La Croce quotidiano 18 luglio 2017
Una pseudo-ricerca svedese individua le quattro azioni fondamentali per aiutare il pianeta: dalla mobilità alla dieta, partendo però dall’eliminazione delle «emissioni del bambino, a sua volta poi possibile futuro genitore» (in pratica denatalismo neo-malthusiano). Aveva proprio ragione un esperto non cristiano come Patrick Moore: l’“ambientalismo politico” è ormai pura ideologia… Del resto ci sarà pure un motivo se uno dei principali fondatori dell’organizzazione ecologista più conosciuta nel mondo (Greenpeace) l’ha mollata diventando un “ambientalista ragionevole”
Giuseppe Brienza-Angelo De Santis
Le quattro azioni fondamentali per aiutare il pianeta a uscire dalla “morsa” del riscaldamento globale, secondo una pseudo-ricerca svedese rilanciata dai maggiori media internazionale (in Italia in primis da “la Repubblica”), sarebbero «avere meno figli, viaggiare meno (in aereo) e rinunciare all’auto e alla carne, adottando uno stile vegetariano».

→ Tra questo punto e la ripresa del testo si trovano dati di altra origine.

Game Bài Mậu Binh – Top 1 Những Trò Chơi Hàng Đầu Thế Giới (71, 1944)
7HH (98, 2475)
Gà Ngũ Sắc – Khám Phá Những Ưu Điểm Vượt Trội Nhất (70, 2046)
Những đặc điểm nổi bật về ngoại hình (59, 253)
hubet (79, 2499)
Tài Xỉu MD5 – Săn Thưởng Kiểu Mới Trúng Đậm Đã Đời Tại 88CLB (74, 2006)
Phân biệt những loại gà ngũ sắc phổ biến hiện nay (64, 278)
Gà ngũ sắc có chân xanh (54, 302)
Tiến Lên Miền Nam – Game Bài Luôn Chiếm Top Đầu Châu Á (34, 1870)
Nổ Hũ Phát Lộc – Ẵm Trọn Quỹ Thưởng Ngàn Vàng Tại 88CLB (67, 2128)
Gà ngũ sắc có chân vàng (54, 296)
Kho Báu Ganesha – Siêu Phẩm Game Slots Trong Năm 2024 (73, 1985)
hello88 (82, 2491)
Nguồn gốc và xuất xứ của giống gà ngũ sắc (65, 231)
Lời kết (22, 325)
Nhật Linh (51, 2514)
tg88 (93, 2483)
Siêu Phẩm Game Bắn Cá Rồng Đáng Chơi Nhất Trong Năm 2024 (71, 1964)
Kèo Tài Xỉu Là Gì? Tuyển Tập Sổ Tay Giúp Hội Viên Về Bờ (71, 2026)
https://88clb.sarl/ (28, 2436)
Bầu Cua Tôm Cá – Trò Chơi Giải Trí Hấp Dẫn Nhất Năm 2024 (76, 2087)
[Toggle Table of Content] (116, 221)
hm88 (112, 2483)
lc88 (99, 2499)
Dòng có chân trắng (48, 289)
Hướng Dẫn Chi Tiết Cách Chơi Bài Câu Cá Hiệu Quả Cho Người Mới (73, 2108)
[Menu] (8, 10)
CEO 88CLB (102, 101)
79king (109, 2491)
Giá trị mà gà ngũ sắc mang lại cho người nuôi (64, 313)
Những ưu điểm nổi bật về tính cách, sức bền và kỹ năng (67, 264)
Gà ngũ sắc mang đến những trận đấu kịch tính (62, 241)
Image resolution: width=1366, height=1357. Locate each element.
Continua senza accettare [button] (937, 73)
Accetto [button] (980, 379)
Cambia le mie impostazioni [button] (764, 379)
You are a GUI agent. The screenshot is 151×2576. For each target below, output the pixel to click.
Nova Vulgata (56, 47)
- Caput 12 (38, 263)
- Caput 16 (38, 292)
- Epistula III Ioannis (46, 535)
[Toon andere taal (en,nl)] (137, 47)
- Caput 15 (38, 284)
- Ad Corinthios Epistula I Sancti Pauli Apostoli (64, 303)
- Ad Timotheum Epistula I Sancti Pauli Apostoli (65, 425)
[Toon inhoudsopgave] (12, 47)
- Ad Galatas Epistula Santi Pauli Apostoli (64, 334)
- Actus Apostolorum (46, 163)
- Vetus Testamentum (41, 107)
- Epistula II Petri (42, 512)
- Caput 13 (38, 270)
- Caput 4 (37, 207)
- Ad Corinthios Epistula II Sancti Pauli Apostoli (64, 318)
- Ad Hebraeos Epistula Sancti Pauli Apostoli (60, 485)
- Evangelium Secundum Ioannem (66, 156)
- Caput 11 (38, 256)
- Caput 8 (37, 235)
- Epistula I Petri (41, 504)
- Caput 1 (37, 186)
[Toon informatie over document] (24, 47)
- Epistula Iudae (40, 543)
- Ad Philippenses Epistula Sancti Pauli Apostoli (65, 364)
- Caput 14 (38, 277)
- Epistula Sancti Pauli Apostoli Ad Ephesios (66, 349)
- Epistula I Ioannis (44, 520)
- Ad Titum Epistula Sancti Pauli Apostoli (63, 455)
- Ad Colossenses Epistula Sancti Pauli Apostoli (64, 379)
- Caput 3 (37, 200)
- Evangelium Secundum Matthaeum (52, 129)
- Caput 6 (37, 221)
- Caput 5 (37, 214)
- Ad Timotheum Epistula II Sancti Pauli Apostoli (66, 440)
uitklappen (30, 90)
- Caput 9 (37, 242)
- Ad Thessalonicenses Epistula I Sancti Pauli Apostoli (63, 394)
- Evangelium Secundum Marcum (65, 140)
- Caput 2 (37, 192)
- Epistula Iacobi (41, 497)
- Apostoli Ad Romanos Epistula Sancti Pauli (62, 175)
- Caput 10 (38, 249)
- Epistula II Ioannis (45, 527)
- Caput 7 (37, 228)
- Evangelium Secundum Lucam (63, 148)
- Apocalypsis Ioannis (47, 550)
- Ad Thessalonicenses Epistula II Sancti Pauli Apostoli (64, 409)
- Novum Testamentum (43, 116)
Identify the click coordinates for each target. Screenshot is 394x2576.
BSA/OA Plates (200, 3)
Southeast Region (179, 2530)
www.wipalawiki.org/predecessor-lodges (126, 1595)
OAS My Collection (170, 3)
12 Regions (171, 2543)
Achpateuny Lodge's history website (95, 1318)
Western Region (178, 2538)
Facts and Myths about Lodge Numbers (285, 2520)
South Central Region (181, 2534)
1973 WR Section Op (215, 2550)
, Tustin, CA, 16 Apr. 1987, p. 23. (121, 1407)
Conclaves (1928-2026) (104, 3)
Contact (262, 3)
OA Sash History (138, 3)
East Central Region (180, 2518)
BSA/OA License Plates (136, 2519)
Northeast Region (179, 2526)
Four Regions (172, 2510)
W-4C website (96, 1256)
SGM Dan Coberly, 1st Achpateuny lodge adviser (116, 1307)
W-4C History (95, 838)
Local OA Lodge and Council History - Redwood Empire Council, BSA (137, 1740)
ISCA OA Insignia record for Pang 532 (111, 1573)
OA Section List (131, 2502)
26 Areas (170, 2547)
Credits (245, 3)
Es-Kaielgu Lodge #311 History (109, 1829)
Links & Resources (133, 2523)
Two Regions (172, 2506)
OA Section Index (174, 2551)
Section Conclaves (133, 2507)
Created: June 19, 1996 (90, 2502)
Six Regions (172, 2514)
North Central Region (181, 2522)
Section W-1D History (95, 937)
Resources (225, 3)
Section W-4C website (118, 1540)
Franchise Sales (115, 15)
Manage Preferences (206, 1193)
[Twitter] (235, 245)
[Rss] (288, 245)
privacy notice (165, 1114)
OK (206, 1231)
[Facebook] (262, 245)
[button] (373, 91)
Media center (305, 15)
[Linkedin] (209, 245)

Lasciando qui correre sul presupposto delle “quattro azioni” promosse nell’articolo dei due ricercatori della Lund University (cioè Seth Wynes e Kimberly Nicholas) e pubblicate su “Environmental Research Letters”, vale a dire quel “global warning” e connesso effetto serra sulla cui natura ed effetti gli esperti sono divisi, ci concentriamo sulla prima delle azioni, perché più radicale nella sua portata anti-umana e, diremmo, anche anti-ambientale.
Ci riferiamo a quel denatalismo neo-malthusiano che imporrebbe la c.d. scelta «di non avere figli o di averne meno [che] produrrebbe il 58,6% di tonnellate in meno di CO2. La cifra è stata calcolata in base alle possibili emissioni del bambino, a sua volta poi possibile futuro genitore, dividendo poi il totale per la durata di vita prevista della madre. Ad ogni genitore è stato attribuito il 50% delle emissioni del figlio, il 25% delle emissioni dei nipoti e via diminuendo man mano che si diluisce il grado di parentela» (Giacomo Talignani, Volete salvare la Terra dall’effetto serra? Fate meno figli, in “La Repubblica.it”, 13 luglio 2017).
Anche se i due ricercatori ammettono che «la sovrappopolazione rimane un argomento controverso nell’impatto sul cambiamento climatico», applicando il “principio di precauzione” al contrario, ci vengono a dire che, comunque, a non fare figli sterilizzando le donne dei Paesi in via di sviluppo, facendosi sterilizzare o abortendo liberamente comunque non farebbe male. E nel “non detto” discende anche una stima sociale e di virtù ambientale per coppie gay e lesbiche, sterili per natura.
Potremmo subito replicare con due osservazioni terra terra ma che, comunque, vale la pena formulare.
La prima, che si pone sullo stesso piano riduzionistico dei due ricercatore e, dal punto di vista strettamente tecnico, potrebbe contestare al loro denatalismo che, nel XXI secolo, abbiamo ormai molti altri strumenti per tenere sotto controllo il c.d. riscaldamento globale e l’idea di diminuire il numero di persone sulla terra, che potrà sicuramente arricchire qualche multinazionale farmaceutica, oltre alla sua profonda immoralità e inumanità, darebbe effetti solo in centinaia di anni. Se invece il global warning rappresenta quell’emergenza che gli eco-catastrofisti predicano, come la mettiamo?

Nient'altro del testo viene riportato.